Estes poemas não encaram o mistério como uma força a combater, ou dilucidar; encontram-se com esse desconhecido, por si criado, como se estivessem em face de uma necessidade. Não se trata tanto, volta a dizer-se, de uma perspectiva fatalista, mas antes de uma inevitabilidade debatida quase de forma neutral, desapegada de algum modo — “que ideia de amor que promessa/ de vida,// se uma parte de nós/ esteve sempre/ perdida// e outra parte,/ a mais terna/ tombou no caminho// ente duas iguais/ madrugadas/ de chuva?” Um poema (citado na íntegra) que se ergue por entre escombros, no meio desse “ferro-velho” do coração de que falava um poema de Yeats, e cujos espaços deixados em branco como segregam a eventualidade insólita de um horizonte de possibilidades. Como se estranhos ciclos se propusessem, uma espécie de eterno retorno que os versos se limitam a perscrutar, sem quererem realmente entender. Já em Broken líamos: “O tempo corria/ para o lugar de onde viera”. Em Manual do Conduto de Máquinas Sombrias, podemos ler: “tu já és o espelho do que vais perder”.

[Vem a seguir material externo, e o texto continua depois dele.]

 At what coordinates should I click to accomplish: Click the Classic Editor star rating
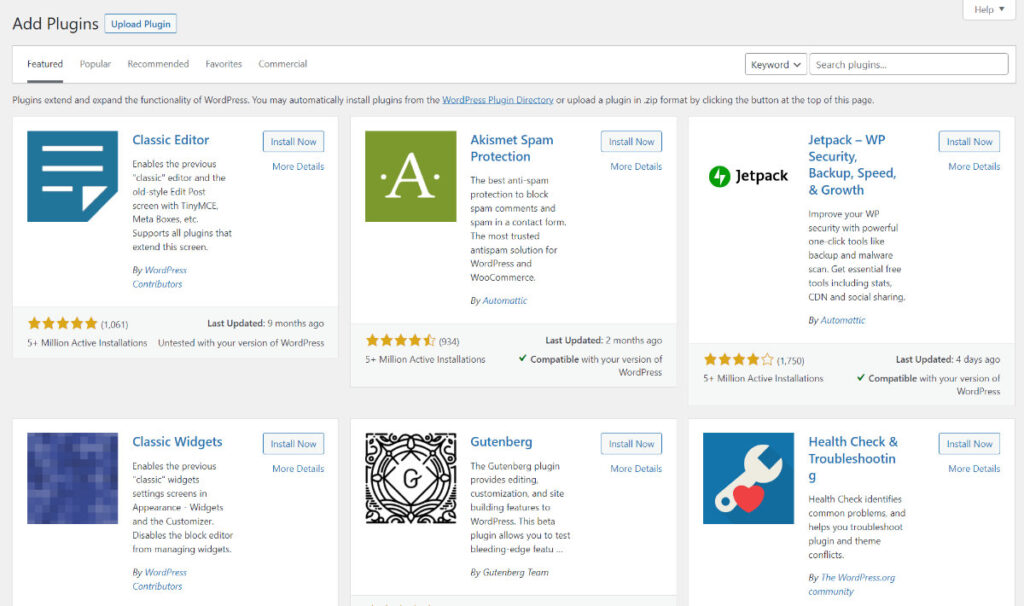(x=63, y=324)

Uma das imagens que mais poderosamente capturam o espírito desta poesia encontra-se em dois versos: “uma ribanceira/de papel ardido”. Trata-se de um poema que recupera a imagem, nuclear em muita da poesia de RPC, a da “voz dos náufragos”. É um ecossistema já fixado indelevelmente nuns versos de Biblioteca dos Rapazes — “um azul/ tão frio, tão escuro,// no fundo do mar”. O mar, a navegação, os embarcadiços, são elementos que actuam de modo espectral nestes versos, que se deixam assombrar por estranhas personagens, perpétuos passageiros do trânsito sempre imprevisível que é a vida. A notação de uma “ribanceira”, com a possante sugestão de queda, de um perigo iminente e contínuo, associa-se à qualidade “artificial” do papel, isto é, da arte, da representação. Daquilo que torna, inevitavelmente, filtrada, diferida, toda a experiência humana feita arte. O elemento ígneo como que une todos os outros, deixando supor um lume que não redime, mas habita, como um segredo, o interior insondável das coisas e dos seres. A persistência da matéria marítima faz dos seus ocupantes um reflexo perturbador do sujeito da escrita e do vasto mundo que os seus versos apenas deixam entrever — “longos anos estiveram/ ausentes, em viagem// as coisas que dizem/ e o frio que trazem// estão dentro de nós.// esperam-nos”.

Procura furtiva de um outro eco, e do eco de certa alteridade nunca nomeada, estes poemas são uma indeterminação com uma beleza inquietante e que atinge registos extremos entre a algidez e o abrasamento, entre a contenção e a expansividade (sempre impiedosamente vigiada, esta) — “sou o que não és/ o que não/ foste// o que não/ pudeste ser// na escrita,/ na cama/ na boca/ do espelho”. A brevidade de cada verso fere uma nota afirmativa mas reticente, que revela para logo ocultar, que sugere a interpelação e o colóquio sem nunca o afirmar plenamente. Não é bem um jogo de sombras, mas a persistência da escuridão mesmo sob os faróis mais cegantes — “em baixo, no passado, onde a luz/ se gasta, põem-se outras sombras/ a sangrar”. De resto, o título do livro de RPC acrescenta o adjectivo “sombrias” à sua “matéria-prima”, conforme se lê no colofão: Manual do Condutor de Máquinas. Por conseguinte, um tratado, uma norma, um mapeamento definitivo, tornou-se sombrio, turvou-se, ganhou o sortilégio perturbante da poesia. E é tanto uma outra espécie de prece a que segredam certos versos deste Manual para “errar o caminho” (como se lia em Biblioteca dos Rapazes): “Nosso Senhor/ é uma máquina/ de fazer sombras”.